Catalog layer
The Kinesis Data Firehose Delivery Stream needs a Glue table that holds the schema of the Parquet files to be able to produce them (incoming_events table). The stats and the events tables are aggregated daily from the base incoming_events table via cron jobs scheduled by Amazon EventBridge Rules at 00:16 AM.
incoming_events table
This table stores the events that are the result of the data transformation and dynamic partitioning Lambda function. The schema for the table incoming_events looks like this:
| Column name | Data type | Is partition key? | Description |
|---|---|---|---|
| domain_name | string | yes | The domain name |
| event_date | string | yes | The date of the event (YYYY-MM-DD), as string |
| event_type | string | yes | The type of the event (pageview or track) |
| event_year | int | no | The year of the event_date (YYYY) |
| event_month | int | no | The month of the event (MM) |
| event_day | int | no | The day of the event (DD) |
| event_timestamp | timestamp | no | The exact event timestamp |
| arrival_timestamp | timestamp | no | The exact timestamp when the event arrived in the Kinesis Data Stream |
| arrival_delay_ms | int | no | The difference between event_timestamp and arrival_timestamp in milliseconds |
| edge_city | string | no | The name of the edge city (all edge location info is derived from the x-edge-location field in the logs) |
| edge_state | string | no | The state of the edge location |
| edge_country | string | no | The country of the edge location |
| edge_country_code | string | no | The country code of the edge location |
| edge_latitude | float | no | The latitude of the edge location |
| edge_longitude | float | no | The longitude of the edge location |
| edge_id | string | no | The original id of the edge location |
| referrer | string | no | The referrer |
| referrer_domain_name | string | no | The domain name of the referrer |
| browser_name | string | no | The name of the browser |
| browser_version | string | no | The version of the browser |
| browser_os_name | string | no | The OS name of the browser |
| browser_os_version | string | no | The OS version of the browser |
| browser_timezone | string | no | The timezone of the browser |
| browser_language | string | no | The language of the browser |
| device_type | string | no | The device type |
| device_vendor | string | no | The device vendor |
| device_outer_resolution | string | no | The outer resolution of the device |
| device_inner_resolution | string | no | The inner resolution of the device |
| device_color_depth | int | no | The color depth of the device |
| device_platform | string | no | The platform of the device |
| device_memory | float | no | The memory of the device (in MB) |
| device_cores | int | no | The number of cores of the device |
| utm_source | string | no | Identifies which site sent the traffic |
| utm_campaign | string | no | Identifies a specific product promotion or strategic campaign |
| utm_medium | string | no | Identifies what type of link was used, such as cost per click or email |
| utm_content | string | no | Identifies what specifically was clicked to bring the user to the site |
| utm_term | string | no | Identifies search terms |
| request_url | string | no | The full requested URL |
| request_path | string | no | The path of the requested URL |
| request_query_string | string | no | The query string of the requested URL |
| request_bytes | int | no | The size of the request in bytes |
| request_status_code | int | no | The HTTP status code of the request |
| request_cache_status | string | no | The CloudFront cache status |
| request_delivery_time_ms | int | no | The time in ms it took for CloudFront to complete the request |
| request_asn | int | no | The ASN of the requestor |
| request_is_bot | int | no | If the request is categorized as a bot, the value will be 1, if not 0 |
| event_name | string | no | The name of the event for tracking events |
| event_data | string | no | The stringified event payload for tracking events |
| page_view_id | string | no | The unique pageview id |
| daily_page_view_id | string | no | The unique daily pageview id |
| daily_visitor_id | string | no | The unique daily visitor id |
stats table
The pageviews and visitor aggregation table.
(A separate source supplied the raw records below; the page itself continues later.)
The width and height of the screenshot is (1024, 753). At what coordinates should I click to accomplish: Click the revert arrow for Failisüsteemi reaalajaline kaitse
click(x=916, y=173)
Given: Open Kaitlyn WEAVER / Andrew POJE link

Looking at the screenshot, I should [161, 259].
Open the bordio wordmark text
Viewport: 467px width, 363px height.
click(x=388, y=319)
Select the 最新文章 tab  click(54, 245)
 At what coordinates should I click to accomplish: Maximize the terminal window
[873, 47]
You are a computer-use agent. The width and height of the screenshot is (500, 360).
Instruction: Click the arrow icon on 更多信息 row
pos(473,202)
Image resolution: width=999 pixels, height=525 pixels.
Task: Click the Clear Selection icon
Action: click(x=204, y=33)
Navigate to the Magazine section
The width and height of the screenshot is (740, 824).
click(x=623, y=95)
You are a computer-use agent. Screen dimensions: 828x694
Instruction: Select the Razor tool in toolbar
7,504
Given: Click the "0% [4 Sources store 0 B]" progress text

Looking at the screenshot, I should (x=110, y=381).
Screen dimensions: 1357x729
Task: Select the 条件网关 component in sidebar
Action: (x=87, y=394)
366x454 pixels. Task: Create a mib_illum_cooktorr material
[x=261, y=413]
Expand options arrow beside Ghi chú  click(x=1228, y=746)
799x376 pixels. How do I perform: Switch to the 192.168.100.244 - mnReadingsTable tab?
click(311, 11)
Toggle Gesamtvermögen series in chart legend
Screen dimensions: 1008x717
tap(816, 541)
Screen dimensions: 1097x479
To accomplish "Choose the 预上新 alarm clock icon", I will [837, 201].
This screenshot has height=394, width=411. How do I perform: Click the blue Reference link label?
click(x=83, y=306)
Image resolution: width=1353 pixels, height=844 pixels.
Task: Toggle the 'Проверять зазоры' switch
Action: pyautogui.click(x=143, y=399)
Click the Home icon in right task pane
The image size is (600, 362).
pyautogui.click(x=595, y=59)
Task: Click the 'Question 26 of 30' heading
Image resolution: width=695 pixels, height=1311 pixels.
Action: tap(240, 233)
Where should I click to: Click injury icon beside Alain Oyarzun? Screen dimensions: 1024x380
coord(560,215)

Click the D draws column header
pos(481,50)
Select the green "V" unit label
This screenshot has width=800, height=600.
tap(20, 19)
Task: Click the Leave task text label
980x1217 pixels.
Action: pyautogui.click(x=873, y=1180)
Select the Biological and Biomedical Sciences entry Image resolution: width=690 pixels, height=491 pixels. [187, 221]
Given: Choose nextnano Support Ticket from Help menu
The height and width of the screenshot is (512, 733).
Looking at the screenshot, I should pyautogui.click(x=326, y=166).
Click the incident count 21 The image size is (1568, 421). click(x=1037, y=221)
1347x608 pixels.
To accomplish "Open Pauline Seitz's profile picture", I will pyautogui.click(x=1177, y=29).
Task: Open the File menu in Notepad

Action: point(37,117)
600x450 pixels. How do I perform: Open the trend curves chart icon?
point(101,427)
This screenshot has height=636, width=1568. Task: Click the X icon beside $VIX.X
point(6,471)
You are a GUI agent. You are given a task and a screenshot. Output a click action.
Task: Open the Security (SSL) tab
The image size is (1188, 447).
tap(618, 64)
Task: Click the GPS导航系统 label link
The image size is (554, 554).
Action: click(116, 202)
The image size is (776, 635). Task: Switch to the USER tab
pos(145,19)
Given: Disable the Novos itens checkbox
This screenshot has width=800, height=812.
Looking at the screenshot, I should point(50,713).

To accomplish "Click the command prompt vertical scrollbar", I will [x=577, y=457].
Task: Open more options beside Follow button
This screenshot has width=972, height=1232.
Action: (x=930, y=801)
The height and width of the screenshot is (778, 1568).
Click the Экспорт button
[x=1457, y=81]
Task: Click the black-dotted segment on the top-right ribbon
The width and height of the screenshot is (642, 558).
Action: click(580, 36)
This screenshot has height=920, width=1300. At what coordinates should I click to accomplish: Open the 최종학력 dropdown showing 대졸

Its schema looks like this:
| Column name | Data type | Is partition key? | Description |
|---|---|---|---|
| domain_name | string | yes | The domain name |
| event_date | string | yes | The date of the event (YYYY-MM-DD), as string |
| event_hour | int | no | The hour part of the event timestamp |
| edge_city | string | no | The name of the edge city (all edge location info is derived from the x-edge-location field in the logs) |
| edge_country | string | no | The country of the edge location |
| edge_latitude | float | no | The latitude of the edge location |
| edge_longitude | float | no | The longitude of the edge location |
| referrer_domain_name | string | no | The domain name of the referrer |
| browser_name | string | no | The name of the browser |
| browser_os_name | string | no | The OS name of the browser |
| device_type | string | no | The device type |
| device_vendor | string | no | The device vendor |
| utm_source | string | no | Identifies which site sent the traffic |
| utm_campaign | string | no | Identifies a specific product promotion or strategic campaign |
| utm_medium | string | no | Identifies what type of link was used, such as cost per click or email |
| utm_content | string | no | Identifies what type of link was used, such as cost per click or email |
| utm_term | string | no | Identifies search terms |
| request_path | string | no | The path of the requested URL |
| page_view_cnt | int | no | The number of page views |
| visitor_cnt | int | no | The number of daily visitors |
| bounces_cnt | int | no | The number of bounces (visited only one page) |
| visit_duration_sec_avg | int | no | The average duration of a visit (in seconds) |
events table
The schema for the table events looks like this:
| Column name | Data type | Is partition key | Description |
|---|---|---|---|
| domain_name | string | yes | The domain name |
| event_date | string | yes | The date of the event (YYYY-MM-DD), as string |
| event_name | string | yes | The name of the event for tracking events |
| event_timestamp | timestamp | no | The exact event timestamp |
| edge_city | string | no | The name of the edge city (all edge location info is derived from the x-edge-location field in the logs) |
| edge_country | string | no | The country of the edge location |
| edge_latitude | float | no | The latitude of the edge location |
| edge_longitude | float | no | The longitude of the edge location |
| request_path | string | no | The path of the requested URL |
| page_view_id | string | no | The unique pageview id |
| daily_visitor_id | string | no | The unique daily visitor id |
| event_data | string | no | The stringified event payload for tracking events |